17      Il s’ensuit que la requérante, afin de démontrer le caractère grave et irréparable du préjudice financier allégué en produisant une image fidèle et globale de sa situation économique et financière, doit présenter devant le juge des référés tous les éléments lui permettant d’apprécier cette situation, en particulier les caractéristiques économiques et financières de son entreprise, cette image devant d’ailleurs être fournie dans le texte de la demande en référé. En effet, une telle demande doit être suffisamment claire et précise pour permettre, à elle seule, à la partie défenderesse de préparer ses observations et au juge des référés de statuer sur la demande, le cas échéant, sans autres informations à l’appui, les éléments essentiels de fait et de droit sur lesquels celle-ci se fonde devant ressortir d’une façon cohérente et compréhensible du texte même de la demande en référé [ordonnances du président de la Cour du 30 avril 2010, Ziegler/Commission, C‑113/09 P(R), non publiée au Recueil, point 13, et du président du Tribunal du 31 août 2010, Babcock Noell/Entreprise commune Fusion for Energy, T‑299/10 R, non publiée au Recueil, point 17].

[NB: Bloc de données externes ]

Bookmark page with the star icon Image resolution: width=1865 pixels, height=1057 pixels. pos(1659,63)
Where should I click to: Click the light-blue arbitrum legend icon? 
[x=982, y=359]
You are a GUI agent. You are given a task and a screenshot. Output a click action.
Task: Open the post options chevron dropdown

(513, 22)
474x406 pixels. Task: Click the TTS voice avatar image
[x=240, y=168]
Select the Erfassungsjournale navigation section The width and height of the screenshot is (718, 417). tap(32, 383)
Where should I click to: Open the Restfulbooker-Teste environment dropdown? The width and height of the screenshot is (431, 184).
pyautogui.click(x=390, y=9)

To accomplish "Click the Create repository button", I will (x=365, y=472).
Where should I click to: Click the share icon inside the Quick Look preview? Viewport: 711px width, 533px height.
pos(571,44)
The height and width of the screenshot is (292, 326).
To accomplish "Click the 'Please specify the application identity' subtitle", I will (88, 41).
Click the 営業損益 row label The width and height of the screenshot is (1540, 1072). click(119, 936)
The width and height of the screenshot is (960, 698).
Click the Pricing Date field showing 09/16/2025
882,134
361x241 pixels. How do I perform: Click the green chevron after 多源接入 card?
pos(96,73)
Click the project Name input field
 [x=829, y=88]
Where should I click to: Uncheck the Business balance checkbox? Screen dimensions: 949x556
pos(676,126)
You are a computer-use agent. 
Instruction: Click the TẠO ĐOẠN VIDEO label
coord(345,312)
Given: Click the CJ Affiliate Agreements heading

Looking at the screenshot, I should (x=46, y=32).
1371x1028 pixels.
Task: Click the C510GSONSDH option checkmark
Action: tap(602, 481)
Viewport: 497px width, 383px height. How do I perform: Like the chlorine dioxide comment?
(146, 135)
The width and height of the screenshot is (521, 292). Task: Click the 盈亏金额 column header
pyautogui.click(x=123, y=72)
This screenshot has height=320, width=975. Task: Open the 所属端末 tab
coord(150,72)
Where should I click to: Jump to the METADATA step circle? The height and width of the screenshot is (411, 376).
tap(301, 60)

18      De plus, les indications établissant une telle image fidèle et globale doivent être étayées par des documents détaillés, certifiés par un expert indépendant et extérieur au requérant, permettant d’apprécier la véracité desdites indications (voir, en ce sens, ordonnances du président du Tribunal du 15 janvier 2001, Le Canne/Commission, T‑241/00 R, Rec. p. II‑37, point 35 ; du 13 octobre 2006, Vischim/Commission, T‑420/05 R II, Rec. p. II‑4085, point 83, et du 15 mars 2010, GL2006 Europe/Commission, T‑435/09 R, non publiée au Recueil, point 34).

19      Or, force est de constater que la présente demande en référé ne satisfait pas aux critères rappelés par cette jurisprudence.

20      En effet, d’une part, le texte de la demande en référé ne contient aucune donnée chiffrée relative à la situation financière de l’entreprise requérante. Ce texte ne fait notamment pas état des différentes catégories de ressources dont la requérante peut disposer, ni de la nature et de la valeur de tous les biens mobiliers et immobiliers qui lui appartiennent. Il n’indique pas non plus la somme des fonds détenus par la requérante et faisant l’objet des mesures de gel litigieuses, ni le pourcentage que cette somme représente par rapport à sa puissance financière totale, ni le volume des activités qu’elle exerce sur le marché de l’Union. La requérante a donc manifestement omis de fournir les éléments permettant d’avoir de sa situation l’image fidèle et globale qui l’aurait mise à même d’invoquer utilement la gravité du préjudice financier allégué.

21      Il y a lieu de rappeler, ensuite, que l’objectif du régime de gel des fonds est d’empêcher que les personnes ou entités désignées aient accès à des ressources économiques ou financières qu’elles pourraient utiliser pour soutenir des activités nucléaires présentant un risque de prolifération ou pour la mise au point de vecteurs d’armes nucléaires. Afin que cette interdiction conserve son effet utile et que les sanctions imposées par l’Union à l’encontre de la République islamique d’Iran demeurent effectives, il faut exclure que lesdites personnes ou entités puissent contourner le gel de leurs fonds ou de leurs ressources économiques et poursuivre leur activité au soutien du programme nucléaire iranien. Dans cette perspective, les dispositions pertinentes des actes de l’Union visant le gel de fonds ou de ressources économiques habilitent les autorités nationales compétentes à autoriser, de manière dérogatoire, le déblocage de certains fonds gelés, lesquels devraient, en principe, permettre de couvrir des dépenses et des besoins essentiels ou de remplir des obligations contractuelles souscrites avant la prise d’effet dudit gel [voir, en ce sens, ordonnances du président de la Cour du 14 juin 2012, Qualitest FZE/Conseil, C‑644/11 P(R), non publiée au Recueil, points 41, 42 et 44, et du 25 octobre 2012, Hassan/Conseil, C‑168/12 P(R), non publiée au Recueil, point 39].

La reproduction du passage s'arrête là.